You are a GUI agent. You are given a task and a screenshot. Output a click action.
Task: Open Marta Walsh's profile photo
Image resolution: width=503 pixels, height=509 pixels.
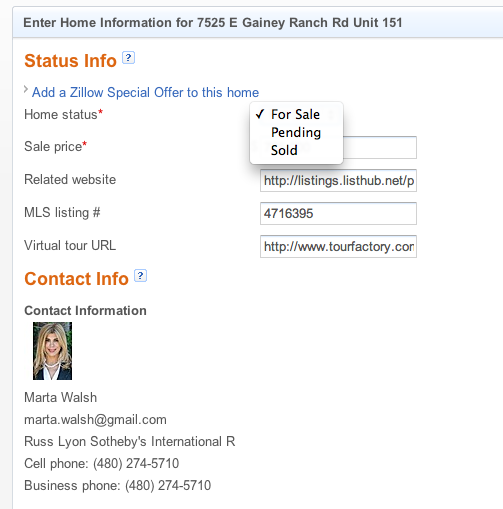pyautogui.click(x=52, y=351)
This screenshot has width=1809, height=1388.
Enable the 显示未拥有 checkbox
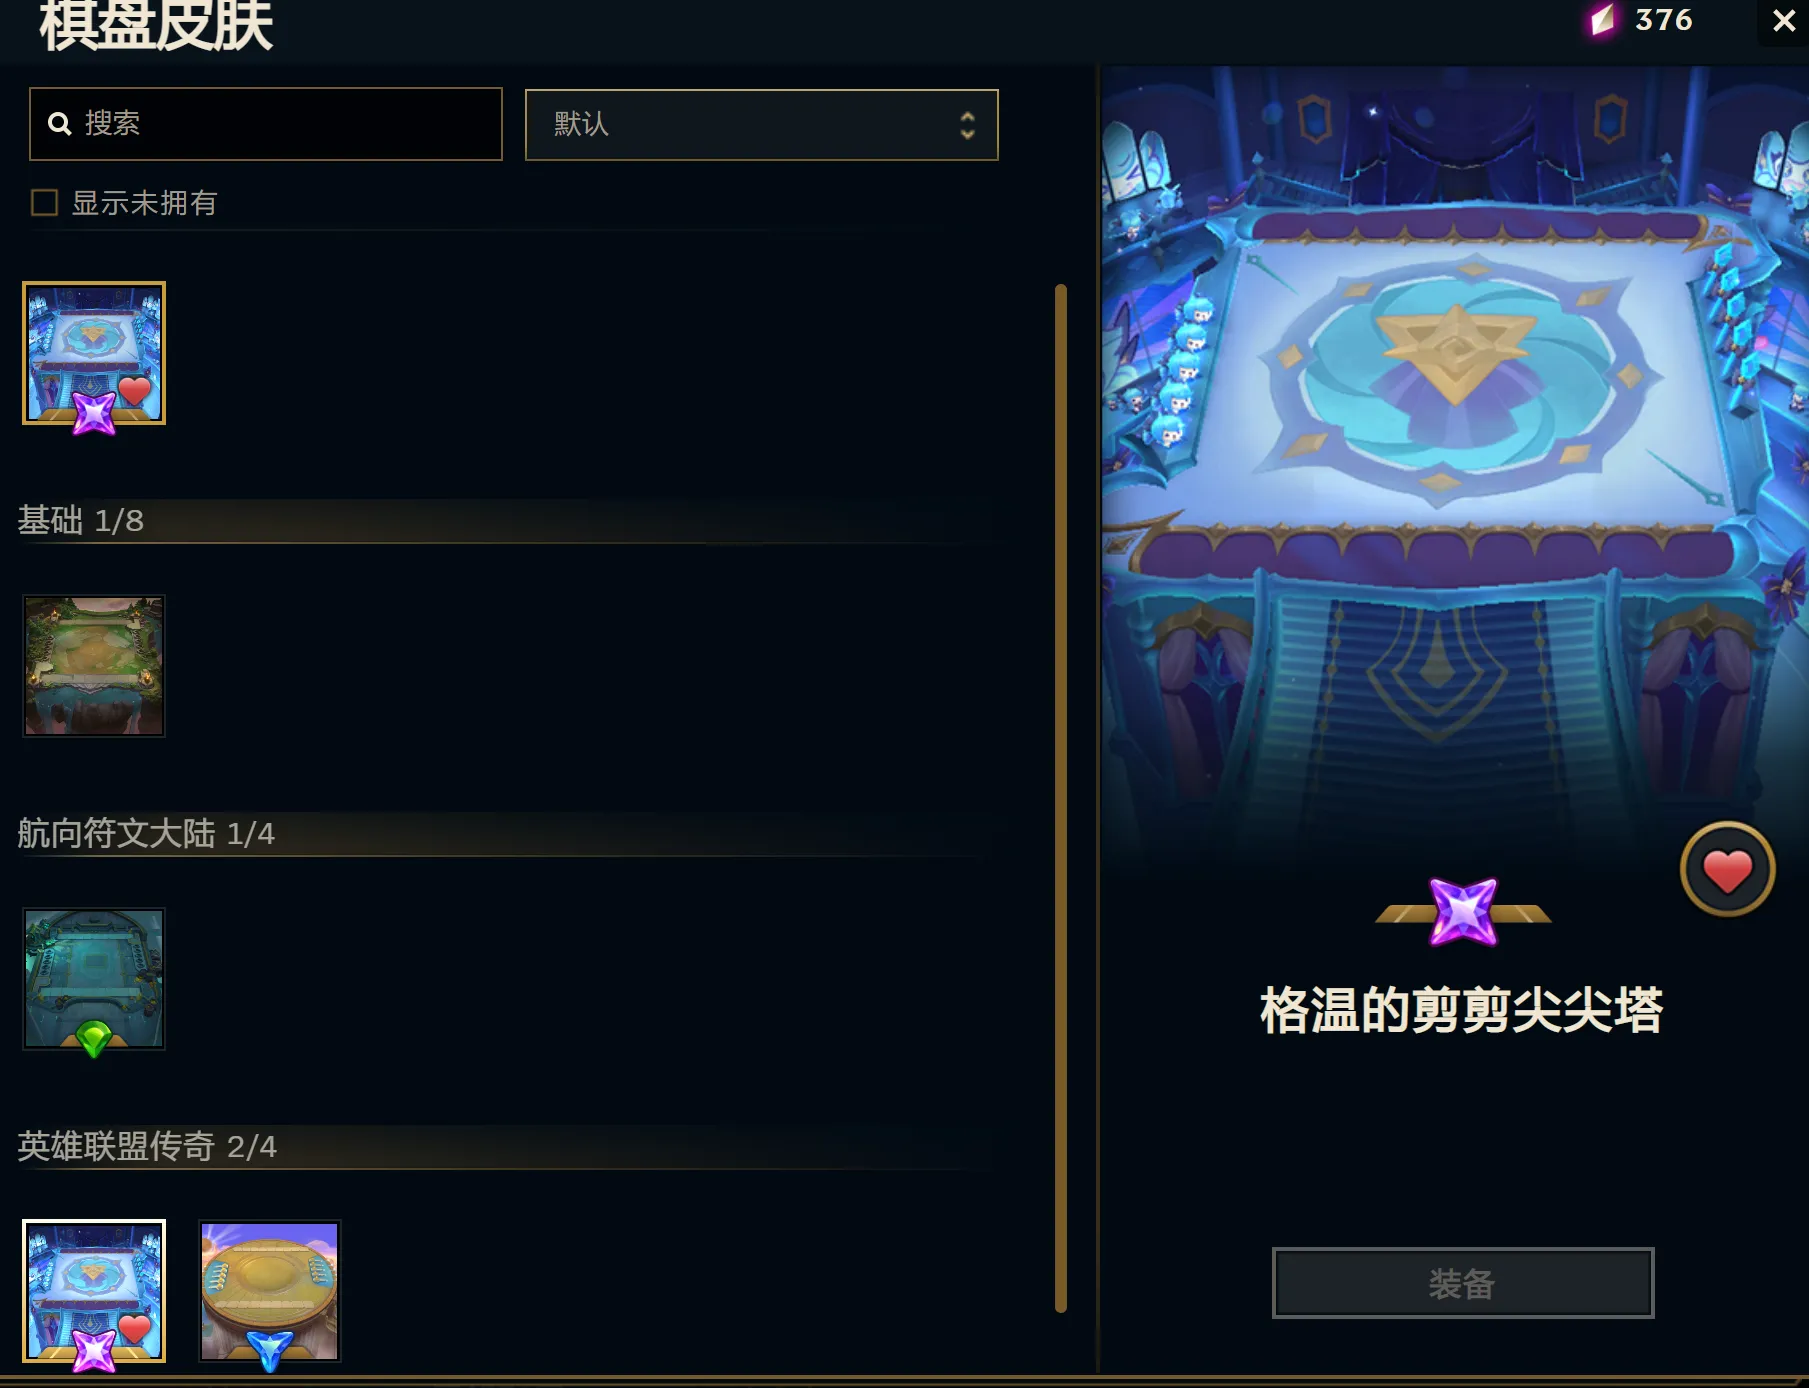[x=44, y=203]
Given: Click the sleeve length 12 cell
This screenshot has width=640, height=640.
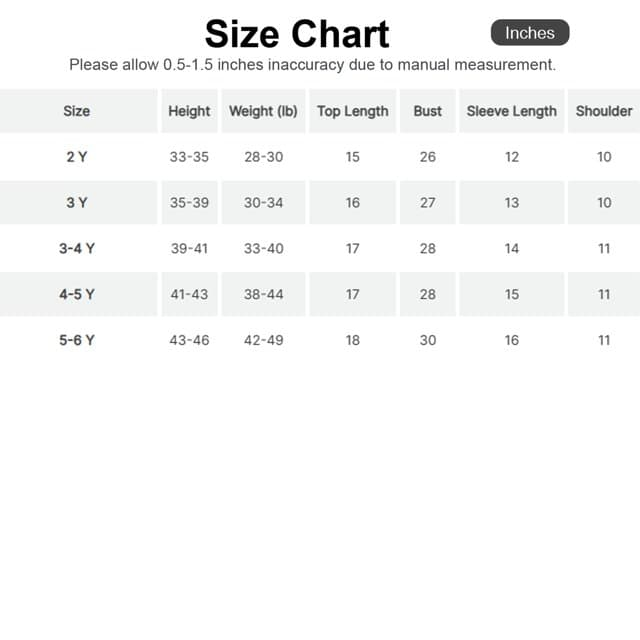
=-=-=
| Brief |
Across the whole listing above, find every line with the string "screenshot" and copy it.

| Result for this exercise |
You are a GUI agent. You are given a task and a screenshot. Output a click action.
This screenshot has width=1809, height=1388.
This screenshot has width=640, height=640.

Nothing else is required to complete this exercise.